Une étude de terrain permet à l'auteur d'examiner les tendances de l'opinion publique vis-à-vis des groupes politiquo-religieux.  Le point de départ  a été une enquête sur un échantillon de 1200 personnes des Emirats Arabes (15-26 juin 2014). Mais le processus comparatif a permis d'élargir l'analyse à l'ensemble de l'aire arabo-musulmane (chapitre 7).  L'étude montre l'augmentation de l'influence des représentants religieux sur les décisions du gouvernement : 44 % (2006-2007), 60 % (2010-2011), 64 % (2012-2013). Durant cette dernière conjoncture, l'analyse montre une nette démarcation entre l'Algérie (42 %),  l'Arabie Saoudite (47 %),  la Jordanie (48 %), le Koweït (61 %) et la Tunisie (63 %). D'autre part, la thèse selon laquelle, il faudrait formuler les lois, selon les vœux de la population a été soutenue par 79 % des Tunisiens, 73 % des Egyptiens,  62 % des Jordaniens,  60,3 % des Algériens et seulement 42 % des Saoudiens. Evoquant les causes  qui ont contribué à permettre l'accès de certains partis politico-religieux au pouvoir, 53,9 % citent la corruption des gouvernements, 47% la mauvaise situation économique, 29 % l'existence d'un vide politique. L'interrogation des sondés sur l'avenir des partis politico-religieux a révélé que 89% d'entre eux  estiment que ces mouvements n'ont pas d'avenir politique. Les résultats de l'enquête constituent un riche appui à cette encyclopédie. Conclusion de l'auteur, ‘‘l'avenir de ces mouvements  dépend de leur capacité d'adaptation aux cadres politiques modernes’’ (page 570)

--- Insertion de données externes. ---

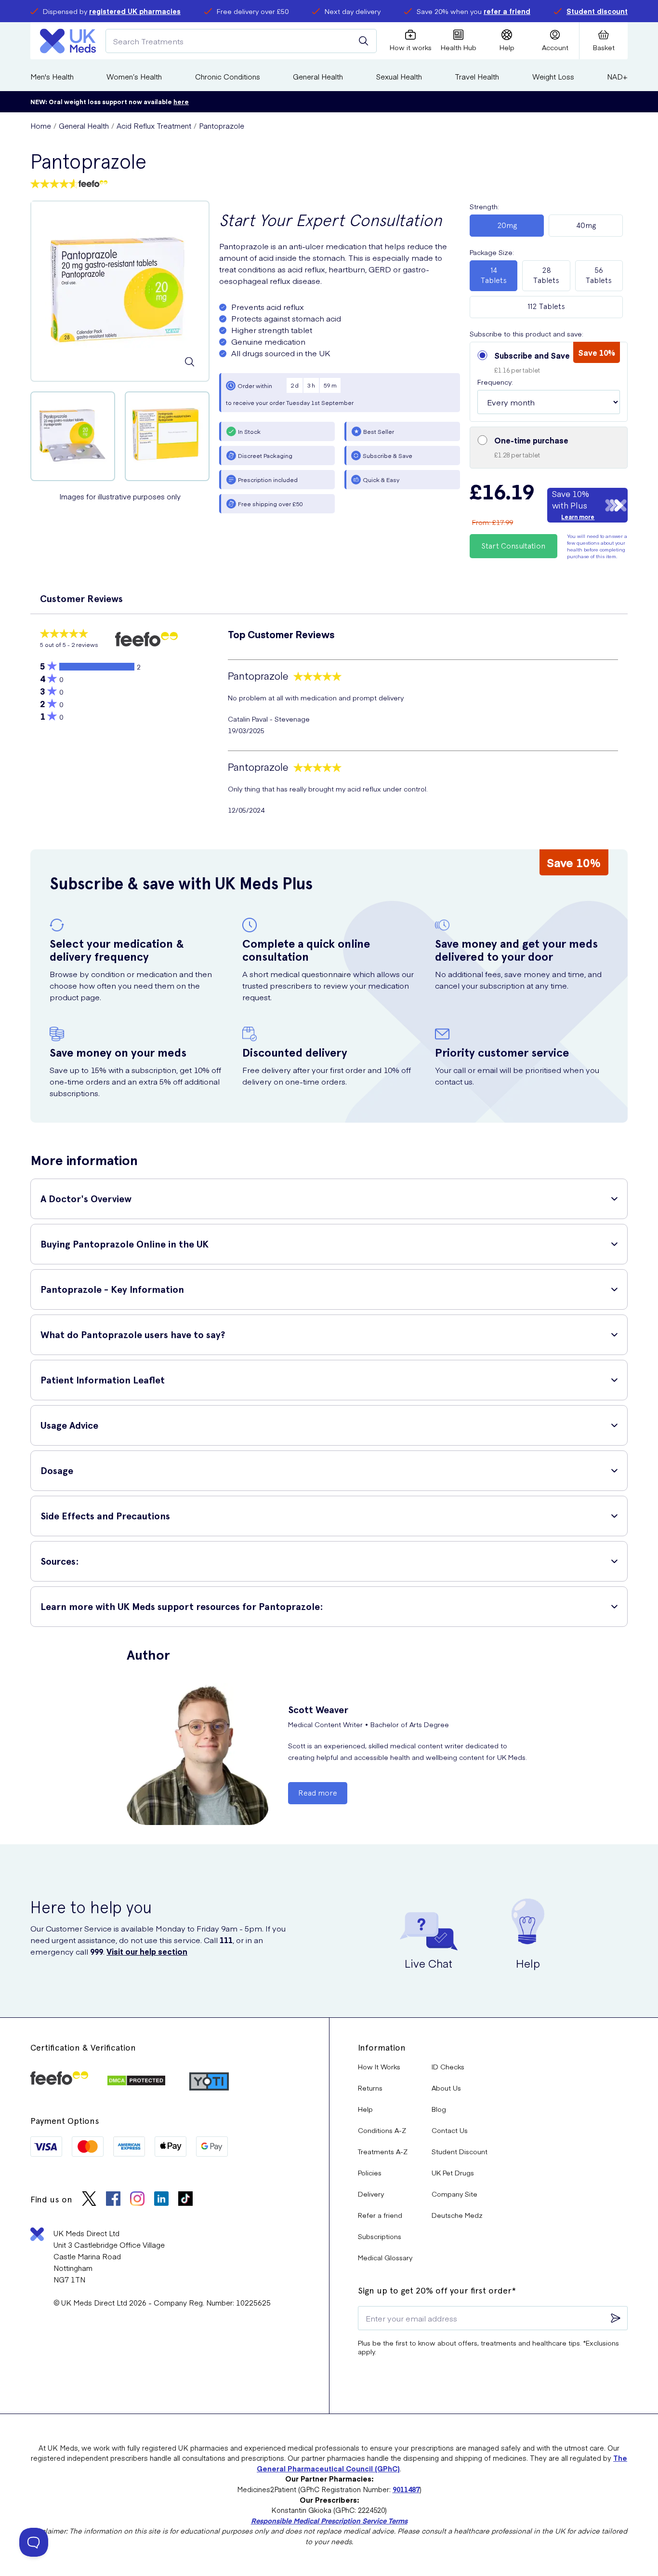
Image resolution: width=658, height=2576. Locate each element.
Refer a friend (380, 2215)
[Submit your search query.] (364, 41)
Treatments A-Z (383, 2151)
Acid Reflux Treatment (154, 126)
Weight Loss (553, 76)
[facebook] (113, 2199)
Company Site (454, 2193)
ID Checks (448, 2066)
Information (382, 2047)
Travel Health (477, 76)
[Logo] (68, 41)
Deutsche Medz (457, 2215)
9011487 (406, 2489)
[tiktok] (185, 2199)
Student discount (597, 11)
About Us (446, 2087)
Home (40, 126)
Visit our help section (146, 1951)
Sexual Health (399, 76)
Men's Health (52, 76)
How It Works (379, 2066)
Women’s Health (134, 76)
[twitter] (89, 2199)
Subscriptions (379, 2236)
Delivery (371, 2193)
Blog (439, 2109)
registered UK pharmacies (135, 11)
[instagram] (137, 2199)
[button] (549, 382)
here (181, 101)
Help (365, 2109)
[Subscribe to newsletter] (616, 2318)
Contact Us (450, 2130)
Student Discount (459, 2151)
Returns (370, 2087)
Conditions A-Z (382, 2130)
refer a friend (507, 11)
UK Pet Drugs (453, 2172)
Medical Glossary (385, 2257)
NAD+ (617, 76)
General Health (318, 76)
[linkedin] (161, 2199)
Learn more (577, 517)
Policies (370, 2172)
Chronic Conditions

En conclusion, le grand expert arabe estime que les mouvements politico-religieux n'ont pas réussi à ‘‘créer une interaction efficace et harmonieuse, avec les exigences de la modernité’’. Il l'explique, entre autres, par la fermeture sur soi, l'isolement  figée de la pensée et de l'action, les fantasmes irréalistes, l'appel obsessionnelle au califat, l'instrumentalisation politique de la religion, les interprétations erronées de certains versets coraniques, les fatwas, prononcées sans connaissance de la religion ou des textes fondateurs etc. Il définit le projet des mouvements politico-religieux, dans l'aire arabe, par leur référence à la hakimiya, traduisant la gouvernance divine, puisant sa source dans la pensée de Mawdoudi, niant le rôle de la gouvernance des hommes (pages 586-587). La hakimimiya s'oppose à toute autorité légale: ‘‘L'application de l'idéologie de la hakimiya, dit Jamal Sanad Al-Suwaidi, aurait pour conséquence la sclérose de la pensée… Cela renforcerait l'état de sous-développement et d'inertie, dans le monde arabo-musulman’’ (page 52). Rejetant la lecture littéraliste des références, l'auteur rappelle les écrits des innovateurs et cite l'imam Mohamed Abdou, qui ‘‘voulait que la charia soit au service de la nation et non une contrainte pour son évolution… Mohamed Abdou, dit-il a refusé  de soumettre les musulmans à des lois et à des règles qui étaient adaptées à des circonstances révolues’’ (page 582).  Mais faut-il réduire le mouvement de l'jihad à Mohamed Abdou ? Ce traité aurait gagné à être enrichie par l'analyse  de la pensée réformiste en Egypte (œuvre de Rifa'a Rafi al-Tahtawi, par exemple) et en Tunisie au XIXe siècle (Mahmoud Kabadou, Ibn Abi Dhiaf et Khereddine). Ultime interrogation de  Jamal Sanad Al-Suwaidi, la question des relations  entre le mouvement des Frères musulmans et les Etats Unis d'Amérique. Quels sont, s'interroge l'auteur, les facteurs qui ont conduit les Etats Unis à soutenir le gouvernement des Frères musulmans, en Egypte et quelles sont les garanties éventuelles qui furent présentées par eux à l'administration américaine ? (pages 603 à 605).